AIM OF THE EXERCISE: As soon as the line containing "Screen dimensions: 1147x788" appears, start repeating lines exactly and continue to the end of the entries; please skip pictures.

MATERIAL FOR THIS TASK:
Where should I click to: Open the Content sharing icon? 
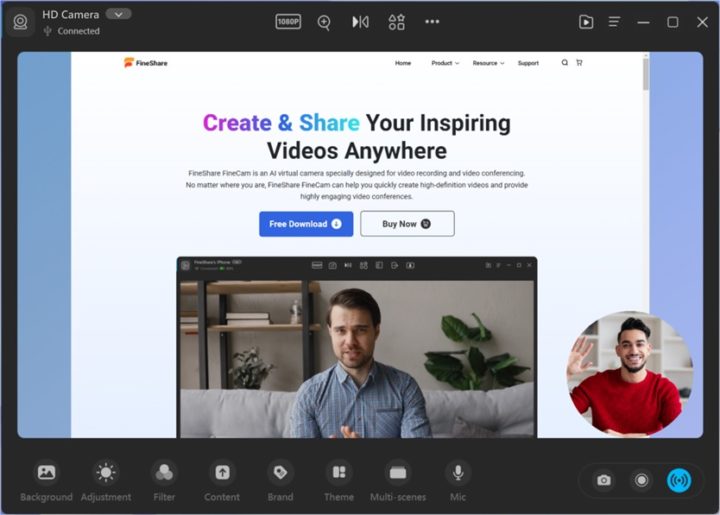click(x=222, y=472)
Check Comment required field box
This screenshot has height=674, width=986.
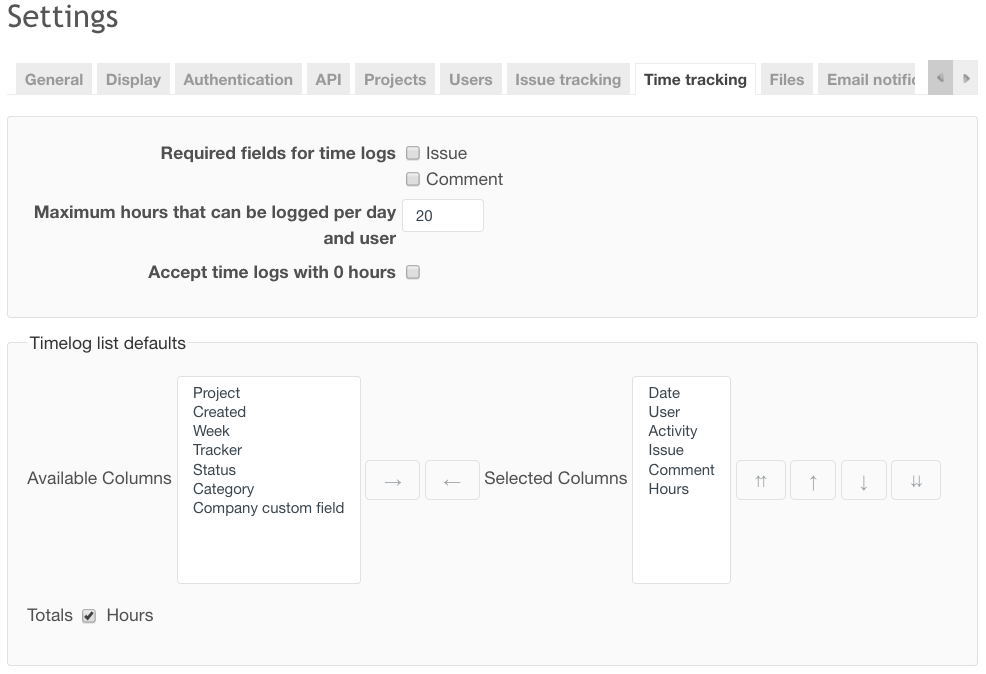coord(413,180)
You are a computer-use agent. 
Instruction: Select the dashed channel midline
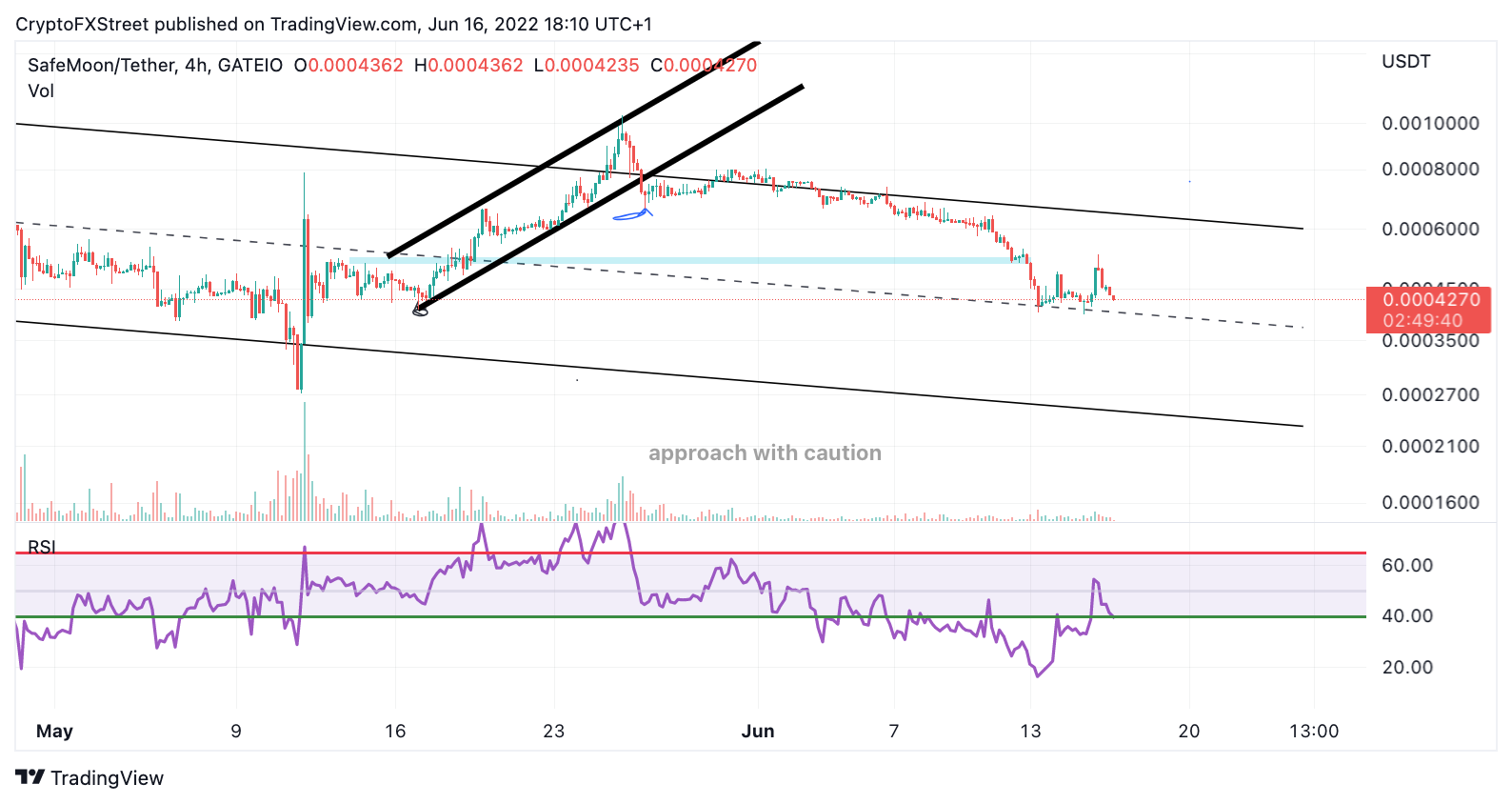click(x=659, y=275)
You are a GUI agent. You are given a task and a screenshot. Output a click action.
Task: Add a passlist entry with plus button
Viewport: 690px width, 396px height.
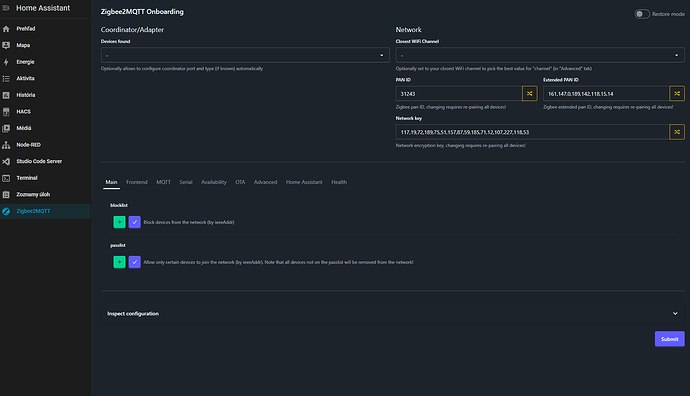point(119,262)
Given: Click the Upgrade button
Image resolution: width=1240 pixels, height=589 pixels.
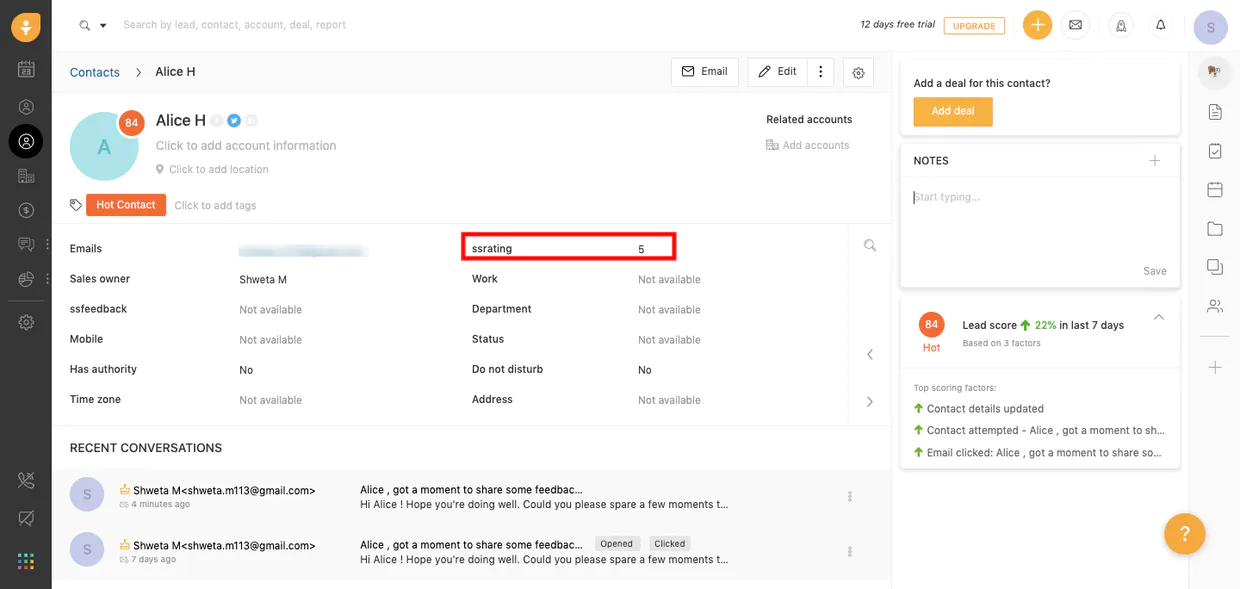Looking at the screenshot, I should (x=973, y=26).
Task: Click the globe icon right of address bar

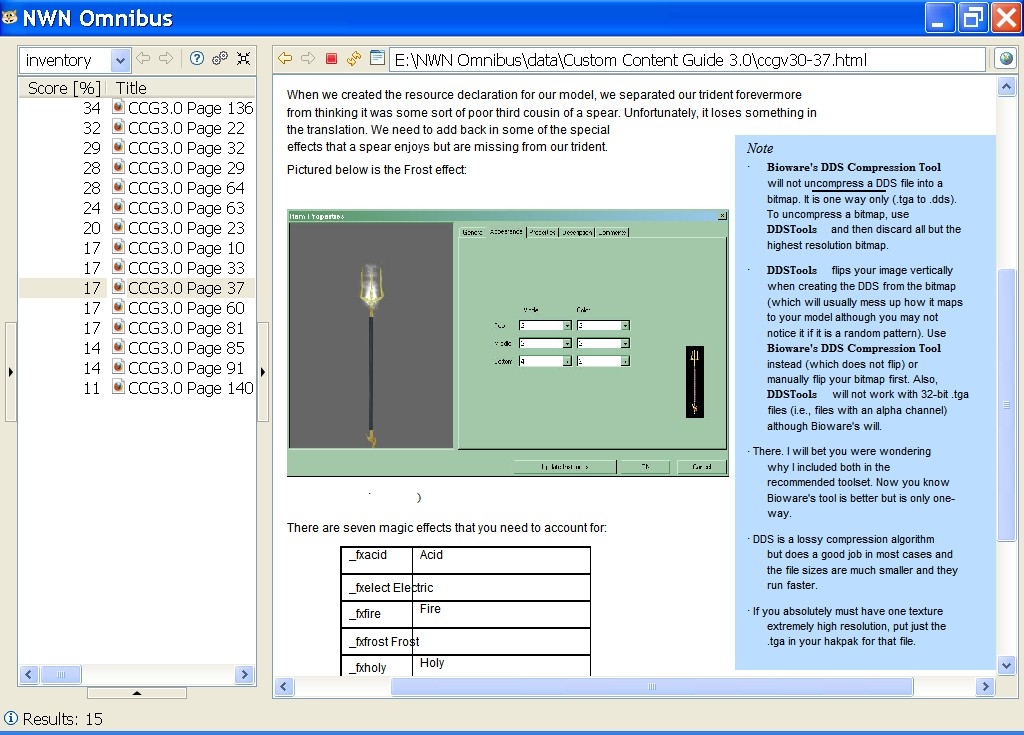Action: 1006,59
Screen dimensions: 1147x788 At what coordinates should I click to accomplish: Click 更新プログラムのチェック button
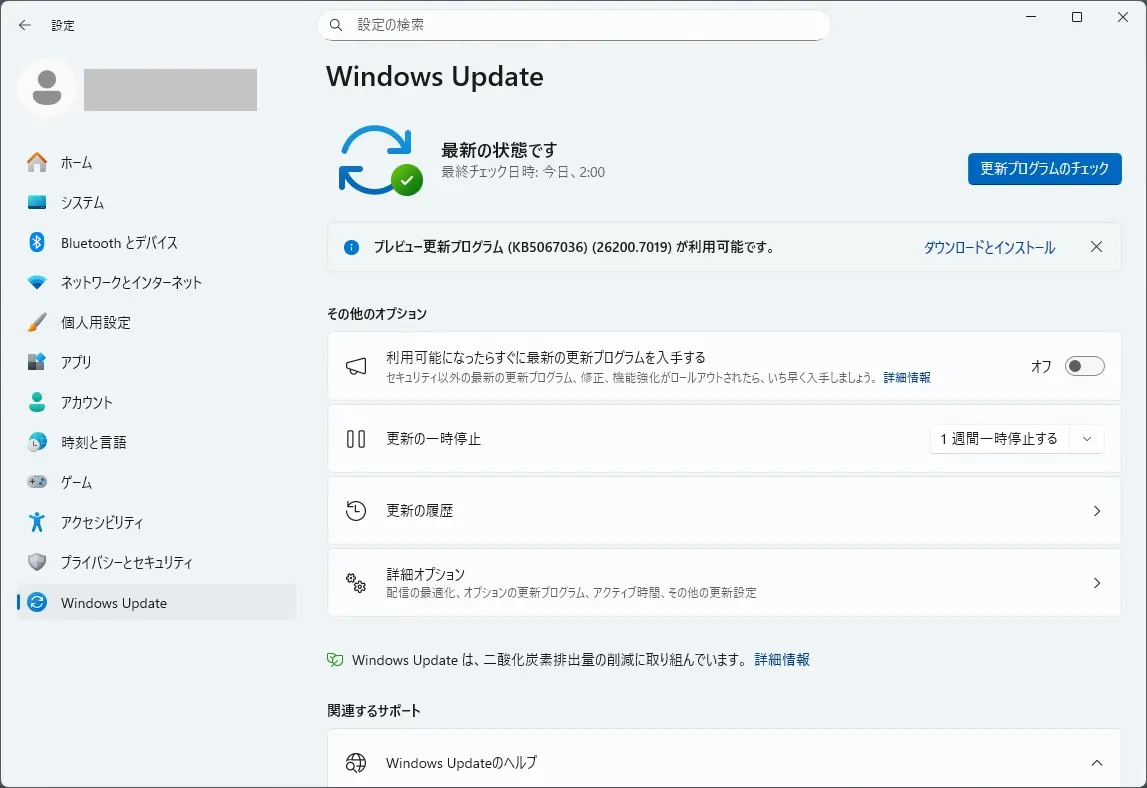(x=1044, y=169)
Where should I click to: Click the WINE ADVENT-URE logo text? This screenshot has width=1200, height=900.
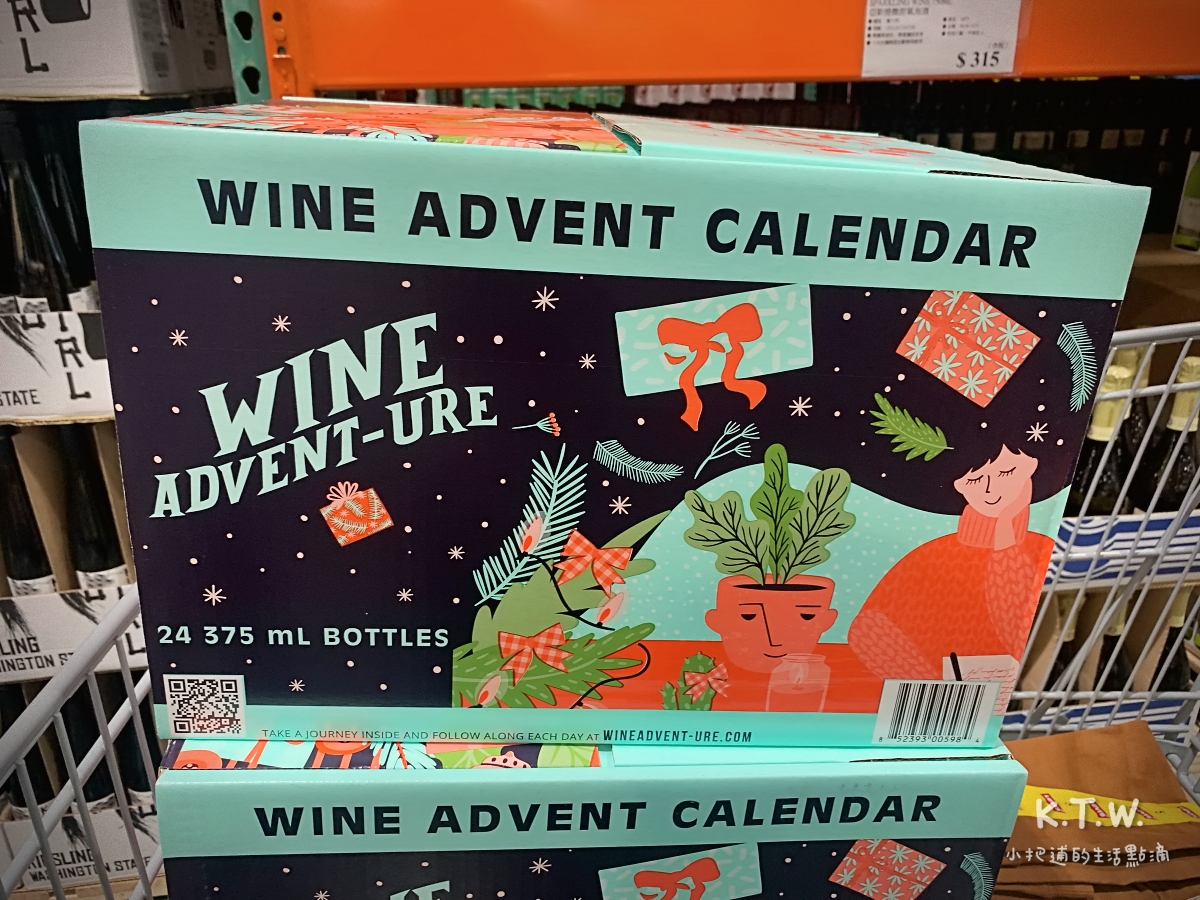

RESPONSE AREA:
Screen dimensions: 1147x788 At what coordinates should I click to accomplish: Click 更新プログラムのチェック button
(x=1044, y=169)
Where should I click to: Click the WINE ADVENT-URE logo text? This screenshot has width=1200, height=900.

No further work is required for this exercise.